**Data for this task**:
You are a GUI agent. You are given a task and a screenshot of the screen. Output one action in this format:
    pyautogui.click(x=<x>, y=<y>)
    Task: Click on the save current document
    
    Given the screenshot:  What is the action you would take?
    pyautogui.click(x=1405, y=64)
* * *
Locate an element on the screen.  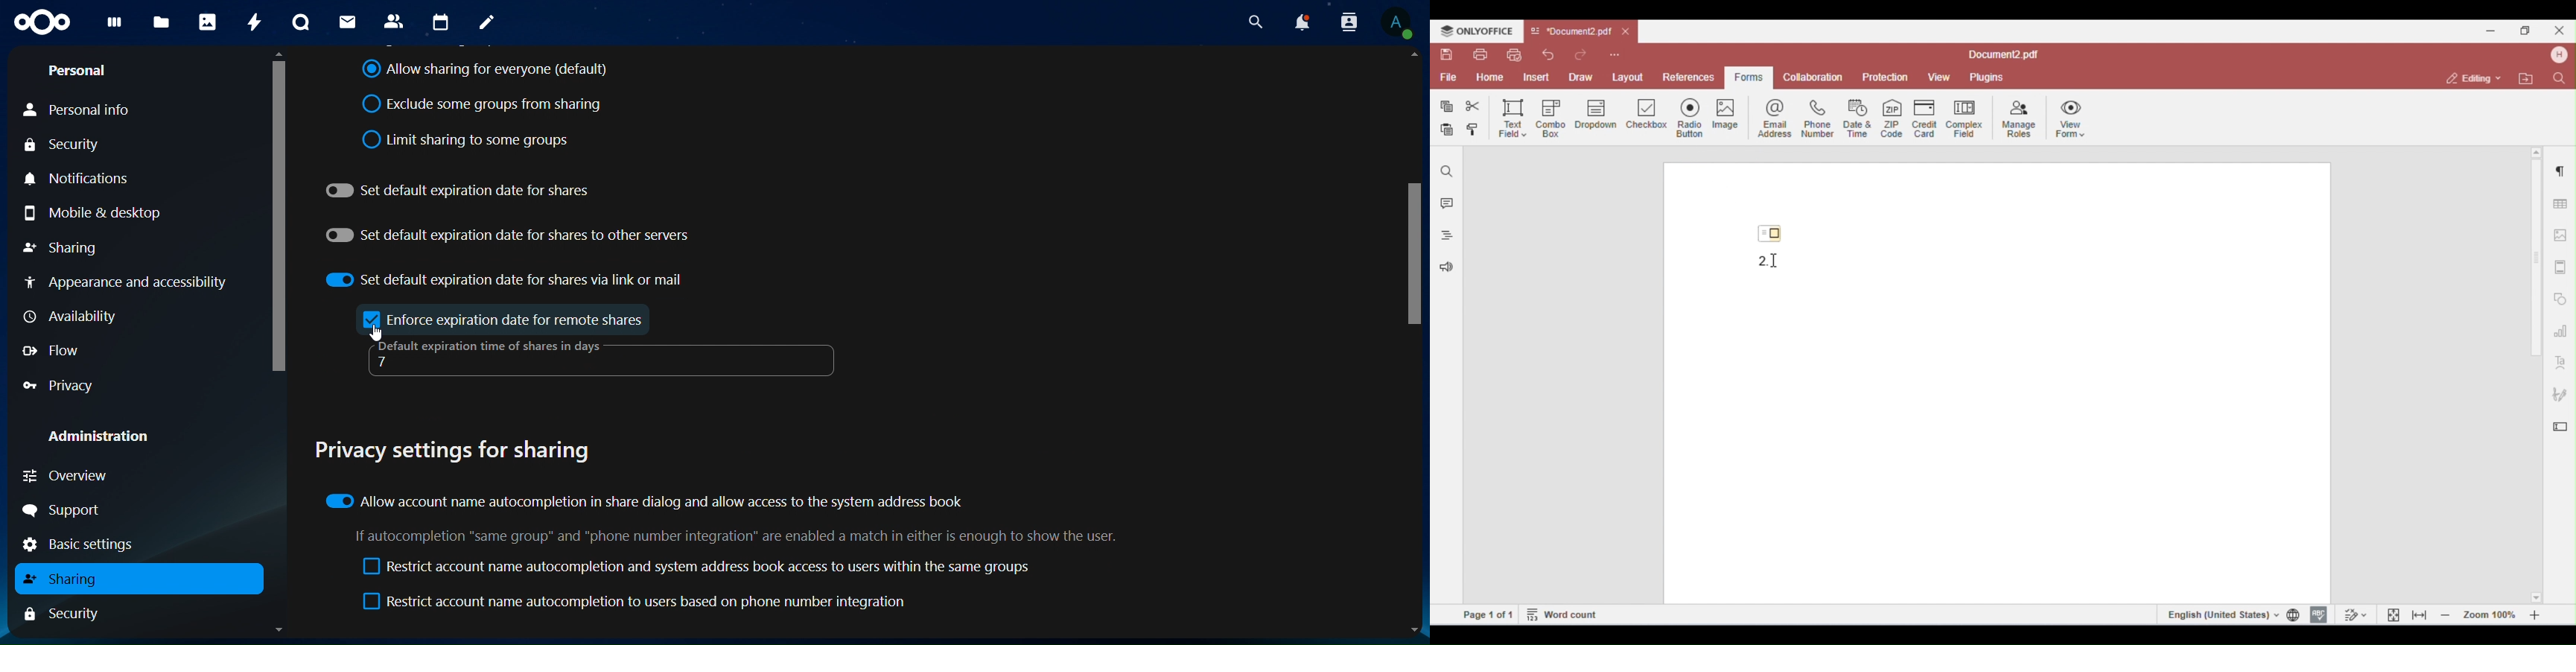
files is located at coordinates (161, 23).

**Task objective**:
List each line in the data above that contains the string "screenshot".

**Completed task**:
You are a GUI agent. You are given a task and a screenshot of the screen. Output one action in this format:
    Given the screenshot:  What is the action you would take?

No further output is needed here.